= Peter Schacht =

German composer (1901–1945)

Peter Schacht (1 July 1901 – 25 January 1945) was a German composer.

== Life ==
Born in Bremen, Schacht came from a wealthy Bremen merchant family. In his home town, he attended the humanistic Gymnasium, being particularly interested in mathematical questions. Early on he also received piano, violin and clarinet lessons. Later (1931) he took a course in Baden-Baden taught by violinist Carl Flesch. After the Abitur in 1920, he began to study medicine at the Albert-Ludwigs-Universität Freiburg at the request of his father. In addition, he received composition lessons from the late Romantic Julius Weismann. In Freiburg, he joined the Corps Suevia Freiburg in 1921, which he left again in 1934 in protest against the exclusion of the so-called "Jüdisch versippt". From 1921 to 1926 he went to the University of Music and Theatre Leipzig, where he studied with Hans Grisch (piano) and Fritz Reuter (music theory and composition).

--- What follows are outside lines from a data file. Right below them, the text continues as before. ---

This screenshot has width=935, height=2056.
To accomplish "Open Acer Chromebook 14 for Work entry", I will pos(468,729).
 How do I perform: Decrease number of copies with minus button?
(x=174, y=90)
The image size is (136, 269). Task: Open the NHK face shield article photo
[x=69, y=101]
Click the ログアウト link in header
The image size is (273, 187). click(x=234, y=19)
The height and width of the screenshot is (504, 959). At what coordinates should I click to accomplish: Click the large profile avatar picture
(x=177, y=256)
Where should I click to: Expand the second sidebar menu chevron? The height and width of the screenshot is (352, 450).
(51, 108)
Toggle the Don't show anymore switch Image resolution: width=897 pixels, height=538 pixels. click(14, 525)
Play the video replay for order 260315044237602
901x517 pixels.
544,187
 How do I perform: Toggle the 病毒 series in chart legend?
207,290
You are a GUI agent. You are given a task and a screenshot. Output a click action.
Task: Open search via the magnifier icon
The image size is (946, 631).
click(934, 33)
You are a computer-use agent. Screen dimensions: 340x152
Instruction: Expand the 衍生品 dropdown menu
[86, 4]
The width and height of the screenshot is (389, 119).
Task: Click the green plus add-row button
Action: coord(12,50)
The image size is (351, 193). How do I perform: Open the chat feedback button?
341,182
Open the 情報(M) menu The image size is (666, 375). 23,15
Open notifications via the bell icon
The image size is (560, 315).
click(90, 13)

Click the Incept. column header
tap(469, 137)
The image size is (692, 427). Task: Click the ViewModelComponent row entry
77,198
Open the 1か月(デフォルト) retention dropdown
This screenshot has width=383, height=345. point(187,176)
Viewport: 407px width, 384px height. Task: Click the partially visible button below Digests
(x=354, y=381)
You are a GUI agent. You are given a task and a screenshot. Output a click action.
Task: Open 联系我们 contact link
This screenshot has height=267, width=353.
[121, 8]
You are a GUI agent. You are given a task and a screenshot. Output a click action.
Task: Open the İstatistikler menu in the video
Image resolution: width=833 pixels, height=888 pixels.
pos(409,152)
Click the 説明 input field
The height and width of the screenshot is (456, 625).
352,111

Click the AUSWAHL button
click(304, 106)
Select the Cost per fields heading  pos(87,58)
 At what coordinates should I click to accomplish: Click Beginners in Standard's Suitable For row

Afterwards, he wanted to enter the master class by Arnold Schoenberg at the Prussian Academy of Arts, which included Alfred Keller, Natalia Pravosudovich, Nikos Skalkottas, and Norbert von Hannenheim. Schacht applied for the class with a neoclassicist String Quintet, which is considered his first surviving composition. After an initial rejection, Schoenberg accepted him into his private circle of students which included . His Variations on a Folk Song for piano (1927) were probably written under Schoenberg. In the winter semester of 1927/28 he officially became Schoenberg's (longest) master student (until 1932). In 1929 he created his piano work Variations on a Theme by Bach. In 1932, his Sonata No. 2 for Violin and Piano (1932) received "distinguished recognition" at the Emil-Hertzka-Preis of Universal Edition in Vienna.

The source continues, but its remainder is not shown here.